What's something that fucks a person up deeply but is hard to understand unless it happens to you? [Serious]

I think I know when it started, and there is almost nothing I wouldn't do to go back to that moment and make it right. If only I could give myself that chance. Because she's not going to give me one.

I know that feeling too well, give anything to change one conversation, one moment to slap myself across the face and realize what I could lose.

Didn't think I'd find something relate-able in this thread, boy was I wrong.

I've had this happen maybe 8 months ago, completely cut off after about a year long 11/10 friendship. It was probably my fault, but I wouldn't have know it. After many... many nights spent thinking about it I came to the conclusion that it fucked me because I had no closure, it just ended. Did I deserve closure? probably not. Would it have made my life easier? I think so, but it doesn't matter, I had to deal with the situation from my corner, I had to get my head straight.

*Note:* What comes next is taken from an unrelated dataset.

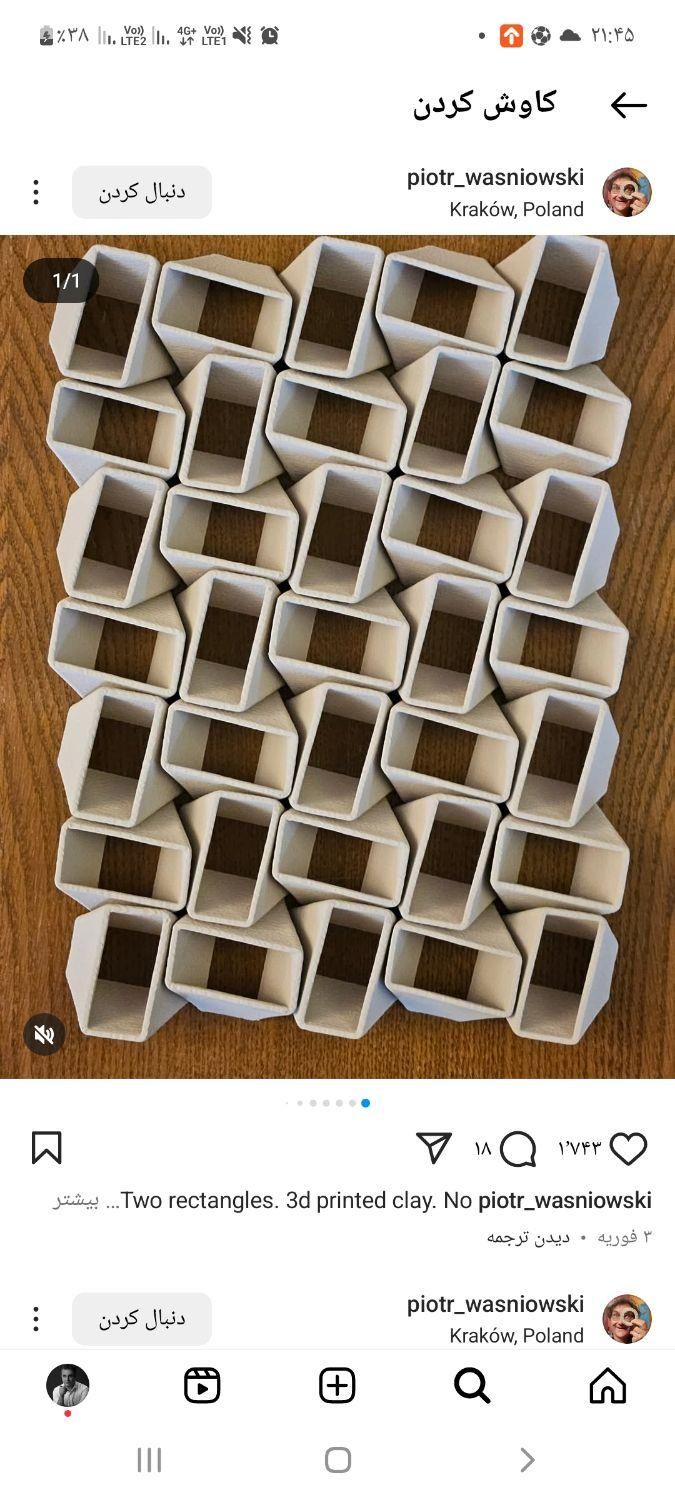Create a new post with the plus icon
The image size is (675, 1500).
pyautogui.click(x=337, y=1385)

I would tell you ways I made it easier but there wasn't any, my other friends were as sympathetic as a sack of potatoes and only served to make me mad at them. It only gets easier to forget about it and easier to not remind yourself. Time doesn't heal wounds, it just makes you forget where they came from, and I sadly have a good memory.

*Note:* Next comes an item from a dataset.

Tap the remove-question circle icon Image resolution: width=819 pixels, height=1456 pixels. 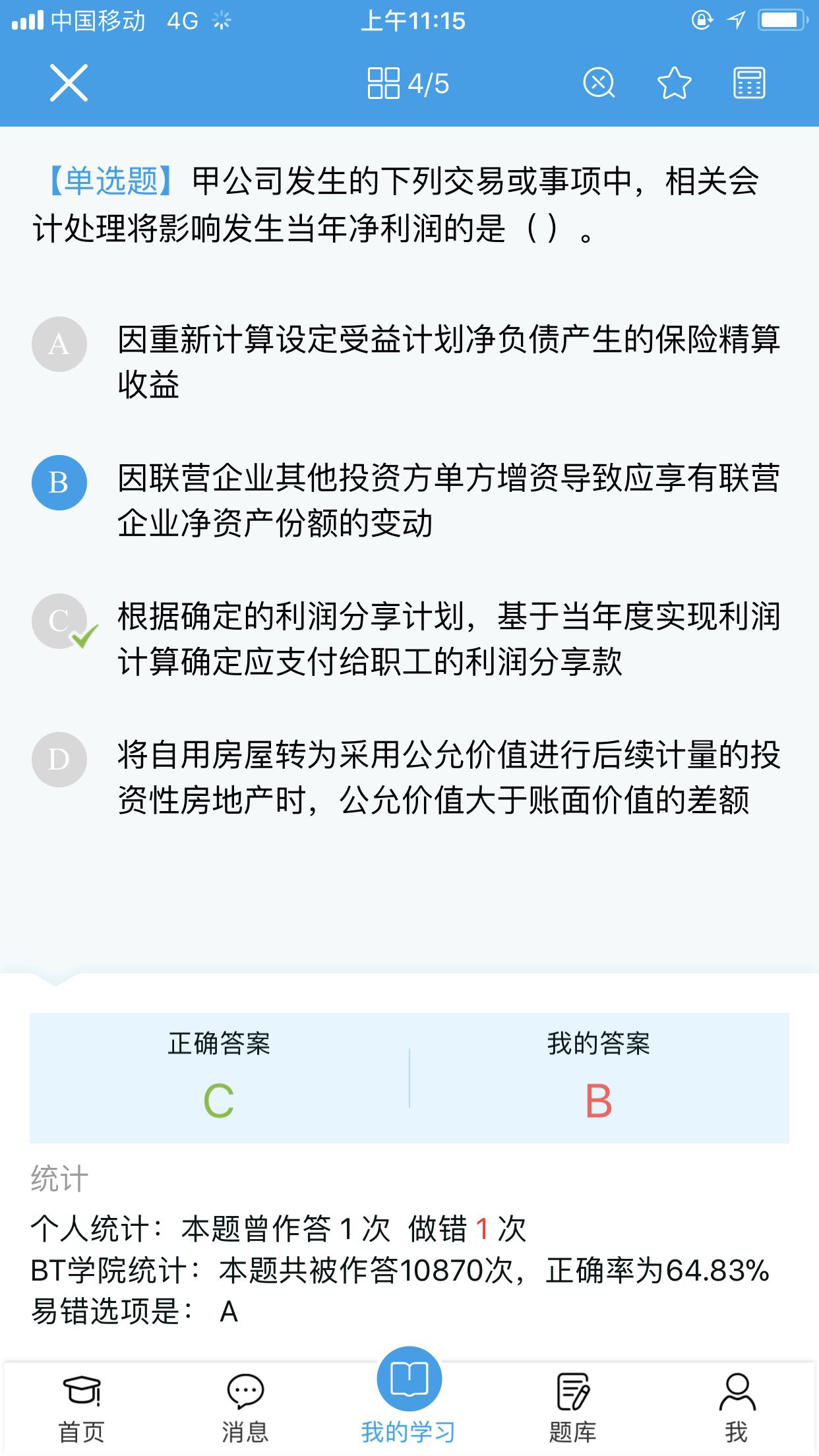coord(599,85)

As it stands my life is moving at about the same pace as it was before I met her, now I'm just aware of what my life was missing, and it feels like a hole is left.

All I will say is people have their own demons, their own mental battles they endure with themselves. Maybe she needs the space to remain the healthy person you came to appreciate. I was going to delete all this because its horrible advice and you shouldn't listen to anything i say, but I at least wanted you to know I FEEL YA BRO.